Palestinian News & Information Agency
- Abbreviation: WAFA
- Formation: April 1972; 54 years ago
- Founder: Ziyad Abdel Fattah
- Type: News agency
- Headquarters: Ramallah, West Bank, Palestine
- Region served: Worldwide
- Products: Wire service, news, photos, videos
- Official language: Arabic, Hebrew, English, French
- Key people: Ahmad Assaf (Chairman), Khuloud Assaf (Editor-in-Chief)
- Parent organization: Palestinian National Authority
- Staff: 260
- Website: english.wafa.ps

= Wafa =

Palestinian state-run official news agency

Wafa (وفا, an acronym of وكالة الأنباء الفلسطينية), also referred to in English as the Palestine News Agency and the Palestinian News & Info Agency, is the official state-run news agency of the Palestinian National Authority (PNA). Before the formation of the PNA in 1994, Wafa was the official news agency of the Palestine Liberation Organization.

Wafa, like the PNA's other media outlets, are considered to be aligned with Fatah.

Wafa provides daily news from Palestine, Israel and the Middle East, and is available in English, Arabic, French and Hebrew.

==History==
===Early years (1972–1994)===
Following a decision at the Palestinian National Council's special session in Cairo in April 1972, the Executive Committee of the Palestine Liberation Organization announced the establishment of Wafa as the official news agency of the Palestinians, based in Beirut on June 5, 1972. While initially Wafa focused on publishing "the official version of news about Palestinian affairs," especially military statements of its revolutionary leadership, Wafa's work gradually expanded. It began issuing felasteen el-thawra (meaning "Palestinian revolution"), a weekly magazine headed by Ahmed Abdel-Rahman.

During PLO's presence in Lebanon, Wafa was frequently quoted by foreign correspondents and news agencies. According to Kenneth R. Timmerman, writing for Commentary, Wafa was instrumental in shaping the Western narrative of the 1982 Lebanon War:

The information supplied by WAFA on the number of victims and their category - civilian or military - provided the basis for the dispatches leaving West Beirut, in the absence of other sources. The "Lebanese police" so often quoted in this context had ceased to function in West Beirut early in the siege. With deadlines to meet and under the risk of falling bombs, most journalists were content with what they got. This, then, was one source of the wild exaggeration in the figures of civilian dead reported throughout the war and especially during the siege of Beirut. ... First there was the press pass issued by WAFA with the bearer's photograph, a duplicate of which remained in WAFA's offices. Without this pass, no journalist could hope to circulate in West Beirut; caught photographing, or taking notes, he would be immediately arrested if not shot on sight.

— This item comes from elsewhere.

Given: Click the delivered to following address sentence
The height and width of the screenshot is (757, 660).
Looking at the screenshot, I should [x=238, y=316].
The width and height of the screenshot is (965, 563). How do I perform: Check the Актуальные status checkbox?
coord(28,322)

Following the PLO's ouster from Lebanon during the 1982 Lebanon War, Wafa resumed its activities in Cyprus and Tunis from November 1982.

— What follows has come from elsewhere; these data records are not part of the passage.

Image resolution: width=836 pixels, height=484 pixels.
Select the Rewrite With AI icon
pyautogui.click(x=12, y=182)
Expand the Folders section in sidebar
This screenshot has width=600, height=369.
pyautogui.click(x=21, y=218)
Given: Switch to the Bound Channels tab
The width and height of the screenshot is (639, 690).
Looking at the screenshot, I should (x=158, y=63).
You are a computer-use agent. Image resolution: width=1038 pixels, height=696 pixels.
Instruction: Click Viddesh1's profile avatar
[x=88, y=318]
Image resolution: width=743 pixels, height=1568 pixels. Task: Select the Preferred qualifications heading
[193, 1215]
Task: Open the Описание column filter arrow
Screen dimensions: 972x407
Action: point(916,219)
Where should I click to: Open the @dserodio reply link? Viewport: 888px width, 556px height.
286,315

===Under the PA (1994–2005)===
As a consequence of the Oslo Accords in 1994, the PLO's media institutions transferred to the aegis of the Palestinian Authority. Wafa opened offices in Gaza City and Ramallah.

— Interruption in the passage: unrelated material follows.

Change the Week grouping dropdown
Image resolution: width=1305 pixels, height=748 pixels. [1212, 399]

===Under Mahmoud Abbas (2004–present)===
In April 2005, Mahmoud Abbas transferred the PNA's media assets, including Wafa, to the Palestinian Ministry of Information under Nabil Shaath. At the same time, he merged the General Information Commission into Wafa. Wafa was previously under the PA presidency and the PLO Executive Committee. Palestinian journalists had complained about the PNA's strict control over official media outlets, and the move was seen as an attempt to improve the official media's independence.

Hamas won the 2006 Palestinian legislative election and to preempt Hamas from asserting control of the media assets, Abbas transferred them back to the presidential office.

In September 2006, gunmen stormed Wafa's offices in Khan Younis and smashed equipment and beat up one reporter.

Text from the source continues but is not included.